* [Task instructions]
Give again the entries below exactly, beginning at the first line and ending at the line with "Open the Count".

* [Exercise materials]
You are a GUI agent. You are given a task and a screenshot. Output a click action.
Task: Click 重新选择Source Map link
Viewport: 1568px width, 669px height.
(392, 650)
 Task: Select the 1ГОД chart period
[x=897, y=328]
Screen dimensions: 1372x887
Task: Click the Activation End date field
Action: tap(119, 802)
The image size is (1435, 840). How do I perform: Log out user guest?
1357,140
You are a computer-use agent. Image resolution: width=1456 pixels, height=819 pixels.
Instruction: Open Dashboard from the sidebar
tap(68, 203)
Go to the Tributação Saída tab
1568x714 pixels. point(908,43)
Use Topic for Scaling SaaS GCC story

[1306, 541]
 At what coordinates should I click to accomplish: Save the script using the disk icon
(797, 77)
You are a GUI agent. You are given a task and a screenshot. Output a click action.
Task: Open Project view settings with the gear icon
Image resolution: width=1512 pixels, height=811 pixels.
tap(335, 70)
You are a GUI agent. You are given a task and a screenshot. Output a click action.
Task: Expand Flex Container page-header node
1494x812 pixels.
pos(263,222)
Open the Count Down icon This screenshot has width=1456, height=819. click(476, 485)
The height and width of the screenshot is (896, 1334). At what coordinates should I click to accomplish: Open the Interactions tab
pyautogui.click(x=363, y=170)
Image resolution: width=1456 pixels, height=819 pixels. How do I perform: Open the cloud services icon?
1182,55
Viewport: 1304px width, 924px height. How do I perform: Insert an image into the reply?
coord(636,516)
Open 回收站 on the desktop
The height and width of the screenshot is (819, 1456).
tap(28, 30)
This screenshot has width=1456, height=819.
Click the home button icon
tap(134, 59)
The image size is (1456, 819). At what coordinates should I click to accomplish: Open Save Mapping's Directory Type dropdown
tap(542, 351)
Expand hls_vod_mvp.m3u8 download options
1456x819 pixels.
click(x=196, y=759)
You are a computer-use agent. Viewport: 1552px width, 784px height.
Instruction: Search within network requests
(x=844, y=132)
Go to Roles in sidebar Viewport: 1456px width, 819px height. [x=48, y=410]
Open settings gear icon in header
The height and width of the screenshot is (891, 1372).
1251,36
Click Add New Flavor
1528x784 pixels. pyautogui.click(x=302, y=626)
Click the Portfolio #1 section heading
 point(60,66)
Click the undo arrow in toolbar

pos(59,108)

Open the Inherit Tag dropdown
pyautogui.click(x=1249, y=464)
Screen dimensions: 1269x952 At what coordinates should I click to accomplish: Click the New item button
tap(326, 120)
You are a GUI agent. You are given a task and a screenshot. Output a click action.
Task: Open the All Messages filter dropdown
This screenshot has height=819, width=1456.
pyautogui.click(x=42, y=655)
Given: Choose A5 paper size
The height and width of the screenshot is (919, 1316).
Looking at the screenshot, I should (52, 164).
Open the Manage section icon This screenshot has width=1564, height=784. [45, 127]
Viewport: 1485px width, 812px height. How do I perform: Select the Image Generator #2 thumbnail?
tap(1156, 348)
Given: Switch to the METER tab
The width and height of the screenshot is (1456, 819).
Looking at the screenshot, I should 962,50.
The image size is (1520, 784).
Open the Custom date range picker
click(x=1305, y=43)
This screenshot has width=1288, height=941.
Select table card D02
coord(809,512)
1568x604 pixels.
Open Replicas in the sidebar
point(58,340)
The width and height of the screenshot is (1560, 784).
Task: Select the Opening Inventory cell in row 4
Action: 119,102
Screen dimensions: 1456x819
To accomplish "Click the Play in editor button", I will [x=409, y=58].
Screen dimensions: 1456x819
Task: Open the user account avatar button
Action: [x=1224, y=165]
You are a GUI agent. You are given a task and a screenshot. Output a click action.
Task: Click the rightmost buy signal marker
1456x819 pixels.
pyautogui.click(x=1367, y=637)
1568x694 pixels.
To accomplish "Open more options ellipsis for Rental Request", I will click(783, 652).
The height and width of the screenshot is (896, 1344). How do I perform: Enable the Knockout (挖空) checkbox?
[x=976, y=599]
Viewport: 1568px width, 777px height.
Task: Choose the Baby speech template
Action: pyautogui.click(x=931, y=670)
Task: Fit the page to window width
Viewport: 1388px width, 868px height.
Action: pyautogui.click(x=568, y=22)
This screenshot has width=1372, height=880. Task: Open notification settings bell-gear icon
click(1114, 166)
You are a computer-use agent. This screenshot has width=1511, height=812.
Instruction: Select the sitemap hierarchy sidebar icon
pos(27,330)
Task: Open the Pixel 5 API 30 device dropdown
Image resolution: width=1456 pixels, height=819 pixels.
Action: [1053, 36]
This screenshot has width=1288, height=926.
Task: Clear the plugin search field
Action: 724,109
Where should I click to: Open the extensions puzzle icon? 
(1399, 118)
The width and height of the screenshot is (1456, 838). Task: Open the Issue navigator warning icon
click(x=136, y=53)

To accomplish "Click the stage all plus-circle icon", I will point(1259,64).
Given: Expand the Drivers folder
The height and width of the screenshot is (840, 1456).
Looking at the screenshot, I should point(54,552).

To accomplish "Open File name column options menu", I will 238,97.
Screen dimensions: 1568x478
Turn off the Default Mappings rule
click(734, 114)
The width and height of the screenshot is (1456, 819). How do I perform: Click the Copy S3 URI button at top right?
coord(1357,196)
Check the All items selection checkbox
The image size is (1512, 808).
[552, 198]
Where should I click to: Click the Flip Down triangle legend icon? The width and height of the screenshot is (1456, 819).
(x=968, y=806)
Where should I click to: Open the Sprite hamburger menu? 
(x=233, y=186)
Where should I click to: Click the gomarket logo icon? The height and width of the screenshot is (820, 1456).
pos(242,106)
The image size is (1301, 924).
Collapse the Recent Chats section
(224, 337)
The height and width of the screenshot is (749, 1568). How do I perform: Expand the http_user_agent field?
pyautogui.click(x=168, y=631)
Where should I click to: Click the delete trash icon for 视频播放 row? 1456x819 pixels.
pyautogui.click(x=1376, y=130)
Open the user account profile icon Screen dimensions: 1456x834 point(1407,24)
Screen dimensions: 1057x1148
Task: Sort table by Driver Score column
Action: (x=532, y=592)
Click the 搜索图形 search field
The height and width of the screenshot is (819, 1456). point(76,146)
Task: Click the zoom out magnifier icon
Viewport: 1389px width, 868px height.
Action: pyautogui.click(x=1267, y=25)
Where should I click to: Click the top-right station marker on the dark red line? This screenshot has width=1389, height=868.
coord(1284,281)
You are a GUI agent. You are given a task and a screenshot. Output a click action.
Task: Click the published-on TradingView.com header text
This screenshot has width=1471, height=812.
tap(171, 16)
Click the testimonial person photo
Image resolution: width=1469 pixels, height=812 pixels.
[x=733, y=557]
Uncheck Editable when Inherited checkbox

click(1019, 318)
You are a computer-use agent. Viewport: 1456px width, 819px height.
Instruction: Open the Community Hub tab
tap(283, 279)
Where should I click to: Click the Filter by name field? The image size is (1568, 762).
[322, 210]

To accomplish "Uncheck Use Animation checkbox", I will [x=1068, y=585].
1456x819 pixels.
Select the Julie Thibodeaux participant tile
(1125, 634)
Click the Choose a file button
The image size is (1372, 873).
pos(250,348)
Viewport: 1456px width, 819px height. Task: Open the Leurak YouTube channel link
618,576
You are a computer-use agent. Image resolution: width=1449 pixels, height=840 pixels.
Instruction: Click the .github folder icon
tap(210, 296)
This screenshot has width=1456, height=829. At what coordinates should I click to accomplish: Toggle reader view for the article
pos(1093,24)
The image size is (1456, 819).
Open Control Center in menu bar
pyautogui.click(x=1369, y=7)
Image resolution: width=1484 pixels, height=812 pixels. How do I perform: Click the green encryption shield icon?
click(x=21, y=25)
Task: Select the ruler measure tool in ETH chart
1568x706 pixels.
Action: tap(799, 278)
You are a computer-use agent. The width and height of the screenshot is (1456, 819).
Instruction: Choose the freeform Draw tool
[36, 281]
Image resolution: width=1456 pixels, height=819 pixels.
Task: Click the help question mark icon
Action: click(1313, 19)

* [Task answer]
You are a GUI agent. You are given a task and a screenshot. Output a click action.
Task: Click 重新选择Source Map link
Viewport: 1568px width, 669px height.
(392, 650)
 Task: Select the 1ГОД chart period
[x=897, y=328]
Screen dimensions: 1372x887
Task: Click the Activation End date field
Action: tap(119, 802)
The image size is (1435, 840). How do I perform: Log out user guest?
1357,140
You are a computer-use agent. Image resolution: width=1456 pixels, height=819 pixels.
Instruction: Open Dashboard from the sidebar
tap(68, 203)
Go to the Tributação Saída tab
1568x714 pixels. point(908,43)
Use Topic for Scaling SaaS GCC story

[1306, 541]
 At what coordinates should I click to accomplish: Save the script using the disk icon
(797, 77)
You are a GUI agent. You are given a task and a screenshot. Output a click action.
Task: Open Project view settings with the gear icon
Image resolution: width=1512 pixels, height=811 pixels.
tap(335, 70)
You are a GUI agent. You are given a task and a screenshot. Output a click action.
Task: Expand Flex Container page-header node
1494x812 pixels.
pos(263,222)
Open the Count Down icon This screenshot has width=1456, height=819. click(476, 485)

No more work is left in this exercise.